DATASET:
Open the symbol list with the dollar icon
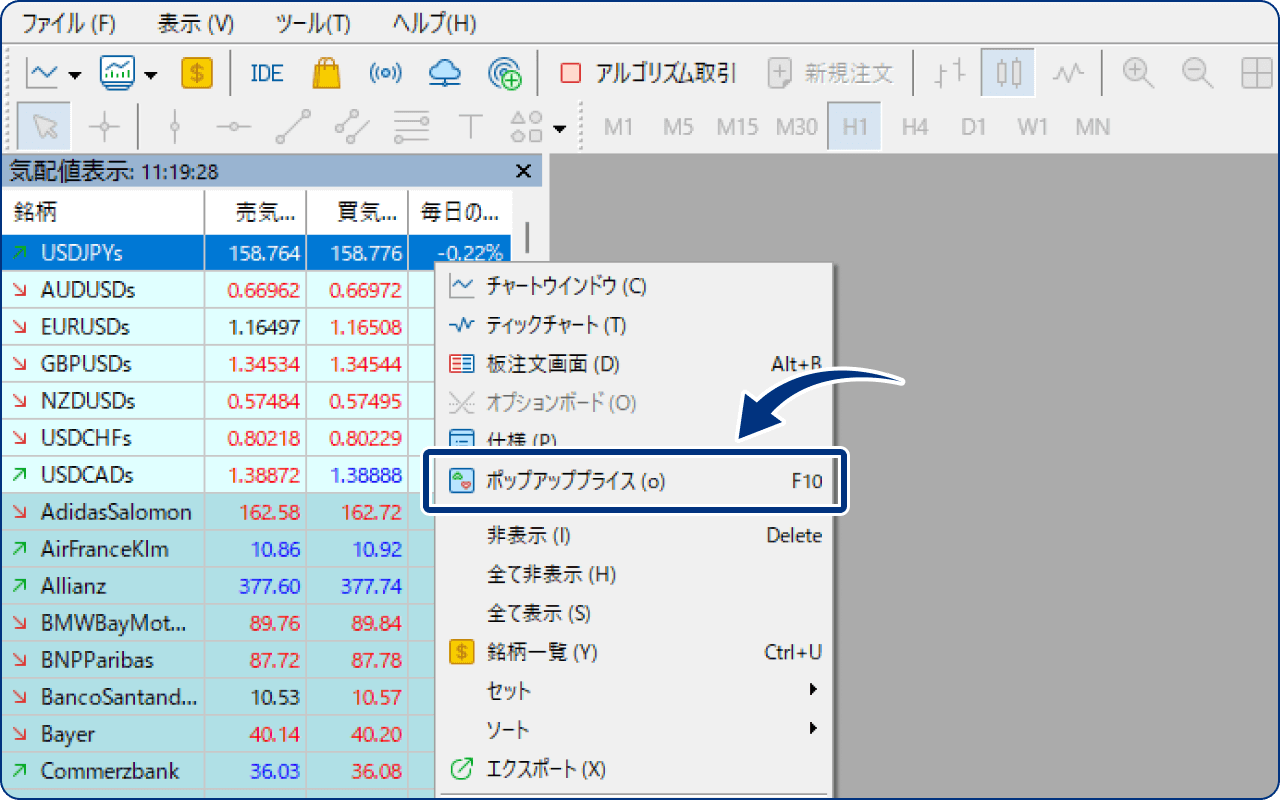Image resolution: width=1280 pixels, height=800 pixels. coord(197,72)
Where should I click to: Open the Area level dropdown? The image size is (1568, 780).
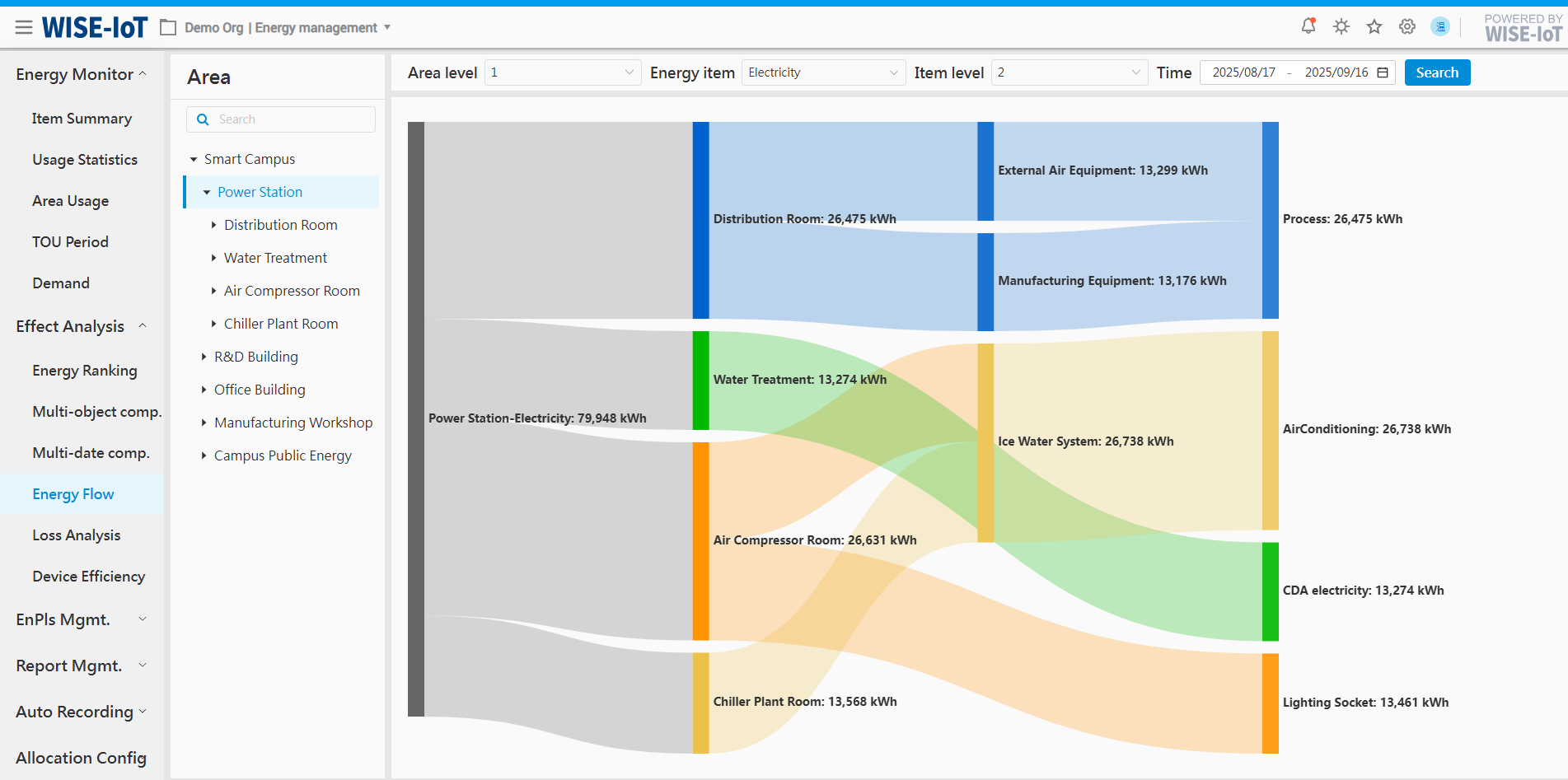tap(562, 72)
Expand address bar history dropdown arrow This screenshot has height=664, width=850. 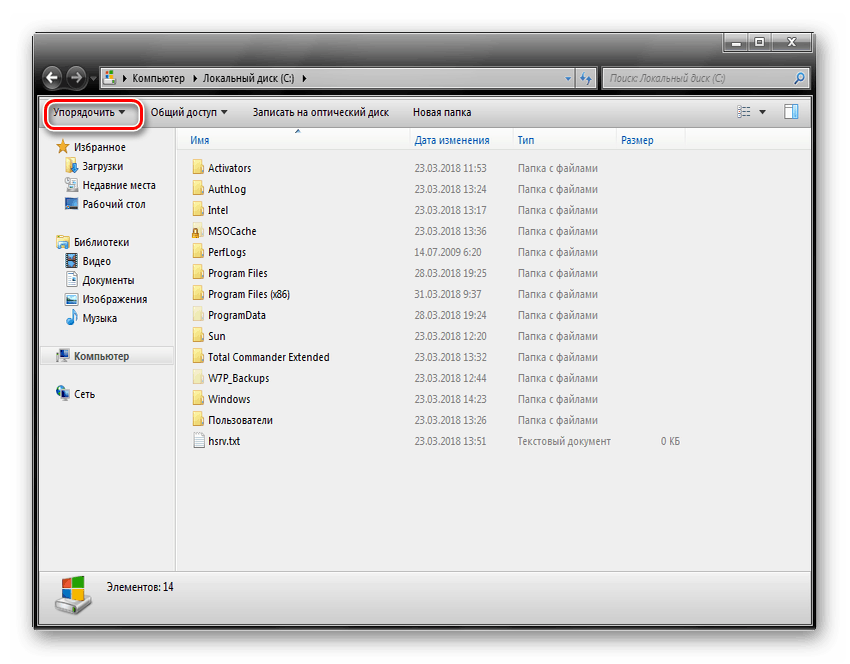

WORK REQUIRED:
An exact copy of every entry, without pictures, should be your output.

SOLVED PROBLEM:
Open the symbol list with the dollar icon
Image resolution: width=1280 pixels, height=800 pixels. coord(197,72)
Where should I click to: Open the Area level dropdown? The image size is (1568, 780).
tap(562, 72)
Expand address bar history dropdown arrow This screenshot has height=664, width=850. 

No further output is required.